» Data supplied:
○ ○ ○ ○ ○ ○ ○

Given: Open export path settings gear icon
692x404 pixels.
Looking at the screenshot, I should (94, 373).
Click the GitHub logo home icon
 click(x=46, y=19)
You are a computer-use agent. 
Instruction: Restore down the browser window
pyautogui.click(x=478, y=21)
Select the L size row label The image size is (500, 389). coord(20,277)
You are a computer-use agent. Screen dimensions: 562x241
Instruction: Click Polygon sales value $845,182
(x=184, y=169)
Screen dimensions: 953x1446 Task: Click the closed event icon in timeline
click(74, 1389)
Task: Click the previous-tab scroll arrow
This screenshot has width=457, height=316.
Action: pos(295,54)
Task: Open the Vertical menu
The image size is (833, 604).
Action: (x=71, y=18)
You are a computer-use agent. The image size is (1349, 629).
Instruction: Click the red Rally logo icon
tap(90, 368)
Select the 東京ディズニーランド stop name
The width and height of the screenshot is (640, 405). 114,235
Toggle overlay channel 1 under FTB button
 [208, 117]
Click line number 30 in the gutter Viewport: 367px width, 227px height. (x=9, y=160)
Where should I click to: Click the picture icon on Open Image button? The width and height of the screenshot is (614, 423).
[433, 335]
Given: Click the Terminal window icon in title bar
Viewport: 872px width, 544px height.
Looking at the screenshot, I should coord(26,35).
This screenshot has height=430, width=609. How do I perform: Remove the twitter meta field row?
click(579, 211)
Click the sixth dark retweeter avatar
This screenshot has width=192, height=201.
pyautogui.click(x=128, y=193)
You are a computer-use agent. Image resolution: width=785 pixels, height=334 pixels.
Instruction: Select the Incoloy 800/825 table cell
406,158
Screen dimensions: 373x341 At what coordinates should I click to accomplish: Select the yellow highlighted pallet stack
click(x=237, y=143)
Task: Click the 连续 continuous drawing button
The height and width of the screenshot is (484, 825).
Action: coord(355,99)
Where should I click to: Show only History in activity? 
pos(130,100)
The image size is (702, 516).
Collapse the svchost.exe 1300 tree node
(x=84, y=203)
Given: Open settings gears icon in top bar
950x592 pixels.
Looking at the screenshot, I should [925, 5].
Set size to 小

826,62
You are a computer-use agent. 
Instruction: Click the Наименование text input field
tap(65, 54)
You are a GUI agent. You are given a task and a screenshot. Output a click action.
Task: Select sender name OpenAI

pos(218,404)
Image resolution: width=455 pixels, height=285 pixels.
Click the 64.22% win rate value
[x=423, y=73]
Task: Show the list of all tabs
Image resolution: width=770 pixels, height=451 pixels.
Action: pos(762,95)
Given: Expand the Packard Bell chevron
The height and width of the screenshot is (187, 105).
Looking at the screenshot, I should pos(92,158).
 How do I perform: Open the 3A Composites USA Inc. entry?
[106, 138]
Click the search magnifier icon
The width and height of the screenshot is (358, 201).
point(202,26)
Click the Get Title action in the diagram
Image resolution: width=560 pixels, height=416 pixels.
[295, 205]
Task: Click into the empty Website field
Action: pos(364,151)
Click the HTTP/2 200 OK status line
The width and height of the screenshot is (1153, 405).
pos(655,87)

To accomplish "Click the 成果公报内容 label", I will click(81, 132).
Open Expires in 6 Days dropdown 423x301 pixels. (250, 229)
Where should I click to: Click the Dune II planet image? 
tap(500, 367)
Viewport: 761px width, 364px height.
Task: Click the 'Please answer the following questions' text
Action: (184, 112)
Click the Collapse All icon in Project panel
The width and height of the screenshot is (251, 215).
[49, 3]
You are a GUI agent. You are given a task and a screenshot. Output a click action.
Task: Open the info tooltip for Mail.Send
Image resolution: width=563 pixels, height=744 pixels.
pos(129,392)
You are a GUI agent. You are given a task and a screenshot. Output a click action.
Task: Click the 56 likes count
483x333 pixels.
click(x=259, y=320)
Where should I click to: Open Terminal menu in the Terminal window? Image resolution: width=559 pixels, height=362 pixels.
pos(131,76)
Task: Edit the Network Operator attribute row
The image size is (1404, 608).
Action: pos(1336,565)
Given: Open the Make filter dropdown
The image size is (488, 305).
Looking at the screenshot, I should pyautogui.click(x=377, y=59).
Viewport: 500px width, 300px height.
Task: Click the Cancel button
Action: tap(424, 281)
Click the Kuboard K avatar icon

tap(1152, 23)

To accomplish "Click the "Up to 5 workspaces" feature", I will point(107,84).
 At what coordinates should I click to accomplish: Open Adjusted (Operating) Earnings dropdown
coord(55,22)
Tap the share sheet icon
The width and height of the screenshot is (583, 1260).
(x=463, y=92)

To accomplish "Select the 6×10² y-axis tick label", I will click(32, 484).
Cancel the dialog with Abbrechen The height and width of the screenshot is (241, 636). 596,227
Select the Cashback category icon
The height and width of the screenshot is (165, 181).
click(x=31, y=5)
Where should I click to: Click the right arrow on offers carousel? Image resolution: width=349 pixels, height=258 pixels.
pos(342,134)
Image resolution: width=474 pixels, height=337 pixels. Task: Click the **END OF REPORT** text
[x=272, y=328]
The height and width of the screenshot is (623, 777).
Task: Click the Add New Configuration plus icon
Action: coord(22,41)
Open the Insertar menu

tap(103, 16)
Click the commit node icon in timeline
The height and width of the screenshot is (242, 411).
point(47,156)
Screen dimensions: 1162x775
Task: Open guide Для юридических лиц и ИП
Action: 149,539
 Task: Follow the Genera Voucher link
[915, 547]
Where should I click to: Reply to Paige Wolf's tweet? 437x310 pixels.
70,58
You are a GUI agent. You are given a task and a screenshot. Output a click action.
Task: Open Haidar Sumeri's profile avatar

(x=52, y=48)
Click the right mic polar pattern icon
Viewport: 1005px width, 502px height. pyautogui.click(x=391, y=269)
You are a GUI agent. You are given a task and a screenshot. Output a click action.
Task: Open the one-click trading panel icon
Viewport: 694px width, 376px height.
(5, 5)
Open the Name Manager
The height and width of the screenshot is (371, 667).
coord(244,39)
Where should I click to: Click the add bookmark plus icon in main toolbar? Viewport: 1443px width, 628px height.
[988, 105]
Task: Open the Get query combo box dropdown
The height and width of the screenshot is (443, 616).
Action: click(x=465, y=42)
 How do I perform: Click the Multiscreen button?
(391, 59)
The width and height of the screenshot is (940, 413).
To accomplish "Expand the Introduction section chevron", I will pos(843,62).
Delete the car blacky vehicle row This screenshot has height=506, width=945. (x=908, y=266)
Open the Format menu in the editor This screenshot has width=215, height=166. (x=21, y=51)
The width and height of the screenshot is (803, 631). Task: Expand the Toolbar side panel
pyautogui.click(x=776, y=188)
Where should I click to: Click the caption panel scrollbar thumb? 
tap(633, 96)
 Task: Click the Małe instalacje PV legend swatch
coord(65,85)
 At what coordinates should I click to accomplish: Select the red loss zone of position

○ ○ ○ ○ ○ ○ ○

» Required action:
The response must consist solely of the lines from the one with "Task: Open Haidar Sumeri's profile avatar" through the end of the listing above, copied exactly; please include the first and the last.

» Exercise response:
Task: Open Haidar Sumeri's profile avatar

(x=52, y=48)
Click the right mic polar pattern icon
Viewport: 1005px width, 502px height. pyautogui.click(x=391, y=269)
You are a GUI agent. You are given a task and a screenshot. Output a click action.
Task: Open the one-click trading panel icon
Viewport: 694px width, 376px height.
(5, 5)
Open the Name Manager
The height and width of the screenshot is (371, 667).
coord(244,39)
Where should I click to: Click the add bookmark plus icon in main toolbar? Viewport: 1443px width, 628px height.
[988, 105]
Task: Open the Get query combo box dropdown
The height and width of the screenshot is (443, 616).
Action: click(x=465, y=42)
 How do I perform: Click the Multiscreen button?
(391, 59)
The width and height of the screenshot is (940, 413).
To accomplish "Expand the Introduction section chevron", I will pos(843,62).
Delete the car blacky vehicle row This screenshot has height=506, width=945. (x=908, y=266)
Open the Format menu in the editor This screenshot has width=215, height=166. (x=21, y=51)
The width and height of the screenshot is (803, 631). Task: Expand the Toolbar side panel
pyautogui.click(x=776, y=188)
Where should I click to: Click the caption panel scrollbar thumb? 
tap(633, 96)
 Task: Click the Małe instalacje PV legend swatch
coord(65,85)
 At what coordinates should I click to accomplish: Select the red loss zone of position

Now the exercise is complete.